Jon Hamm Reflects on ‘Mad Men’ and Don Draper at New Yorker Festival
Navigating success after years as a working actor was a difficult part of the “Mad Men” experience for star Jon Hamm.
The actor reflected on the landmark 2007-2015 series and his performance as Don Draper in a wide-ranging Q&A Saturday night held as part of the New Yorker Festival.
Hamm told New Yorker articles editor Susan Morrison that the AMC drama was a transformational experience, personally and professionally.
“To have that kind of omnibus experience is once in a lifetime, if you’re lucky,” he said during the session held at SIR Stage37. “Navigating the success, what the show became. that was the trickiest part,” Hamm added.
Now that the series has ended, Hamm told Morrison, he’s looking to branch out.
“The fun of being an actor is getting to different things” after playing Don Draper for seven seasons. “It wasn’t that I wanted to react against and play the opposite, but I definitely wanted to do different things,” he said.
Morrison asked Hamm about his comedy chops, showing clips from “Bridesmaids,” “Saturday Night Live,” and “30 Rock.” A self-described comedy geek, Hamm credited his creative journey from losing his mother at the age of 10 and eventually finding a nurturing environment in his “wildly progressive” St. Louis high school, John Burroughs School.
“We didn’t have cable TV,” he said. “You had to like, read books and listen to albums and cassette tapes.” Hamm cited Spy magazine, Monty Python, and comedians including Bob Newhart, George Carlin, and Richard Pryor as inspirations. He even liked Cheech and Chong, adding ruefully, “My grandmother did not like that one. It literally had a car-sized joint on it.”
Hamm was a jocular, appreciative interviewee, thanking each audience member for their questions and peppering his answers with little jokes. At some point, a weird emanated from somewhere in the audience. Hamm laughed. “I’ve never not laughed at a fart sound. Never have, never will.” When the audience laughed with some embarrassment, he added, “oh, I know it was the chair.”
About “Mad Men,” Hamm said, “There was nothing like our show.” He credits “the advent of the iPhone, and blog culture, and recap culture” with aiding its success. “Nobody watched it” — at least at first — “but people loved to talk about it!”

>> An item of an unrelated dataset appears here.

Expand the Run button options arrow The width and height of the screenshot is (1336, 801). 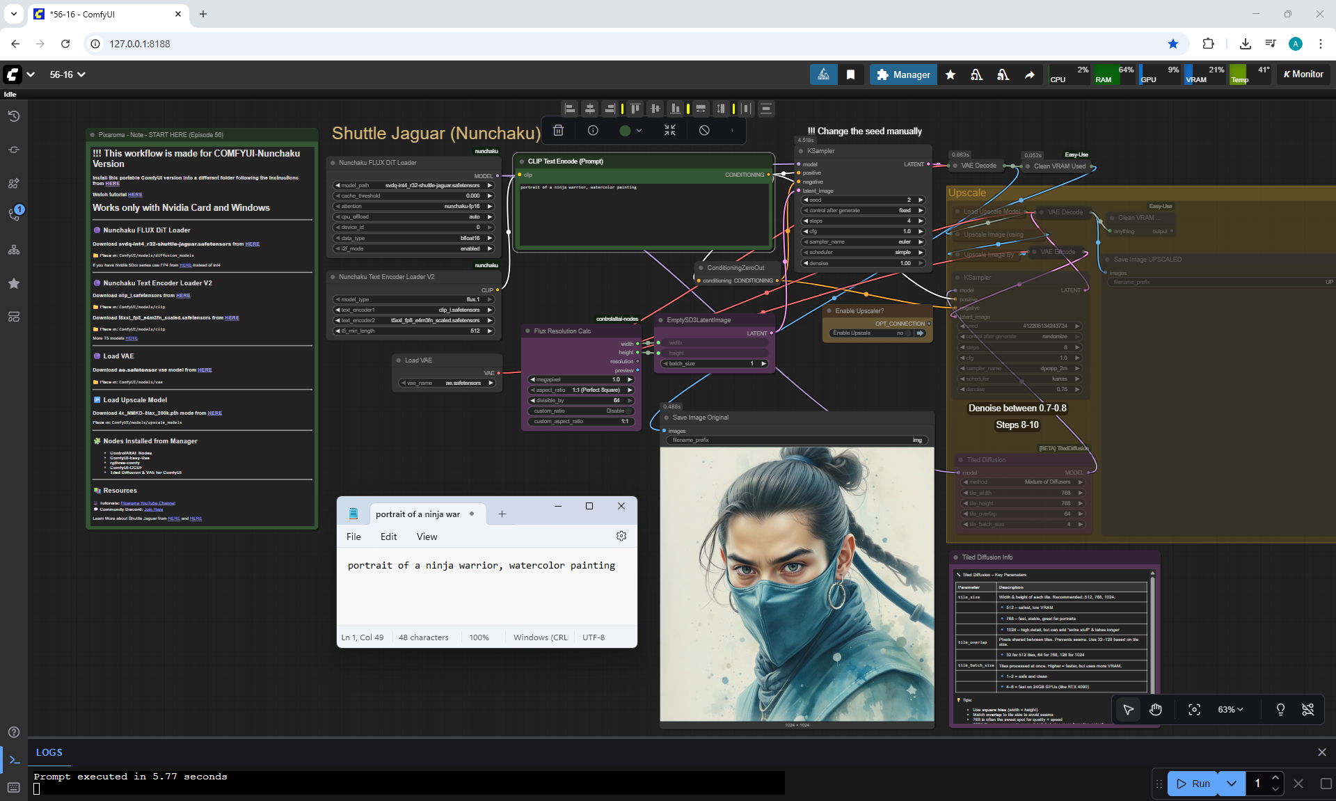pyautogui.click(x=1231, y=783)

“The real appeal of the show is that people saw some version of themselves — their mom, their dad, their kids, their job, their journey, their family — in the story of this man who is not what he says he is, but has made this life,” he said. Hamm added that he happened to be uniquely suited for the role.
“My dad had a similarity to Don Draper,” he said. “Some quality that I took and used.”
Hamm added, “I was a fan of advertising. I was a fan of commercials as a kid. I watched a lot of TV. I could do jingles and i could do slogans,” he said. He realized how much he knew when he started meeting actual advertising executives while working on the show.
Morrison asked him how he played the difference between Don and his alter-ego on the show, Dick Whitman. “Don had a different way of carrying himself,” Hamm said. “There was this performative aspect to Don, when he was in the office especially… that was very much a conscious decision.”
In contrast, “when (Dick) goes out to California and you see him with Anna — he’s not performative, he’s purely himself, and there’s a different physicality to it. That was on purpose.”
Hamm connected that artifice, obliquely, to the current commander-in-chief. “There are a few examples of people in current political culture who might have manufactured confidence… Oh, remember George W. Bush! Simpler days,” he said.
At the end, Morrison asked him if he wanted to join the trend of superhero films because Hamm is a known to be comic-book fan. “Never say never,” he said, adding that he’s glad the genre is finding its way away from darker narratives towards ones with a “sense of humor.” Plus, he joked, “they’re running out of dudes.” An audience member asked him what his favorite comic book series was, and his answer is a four-part series called “Elektra: Assassin.”
“And the reason I like it is because there’s a really good part in it for me,” he said, smiling.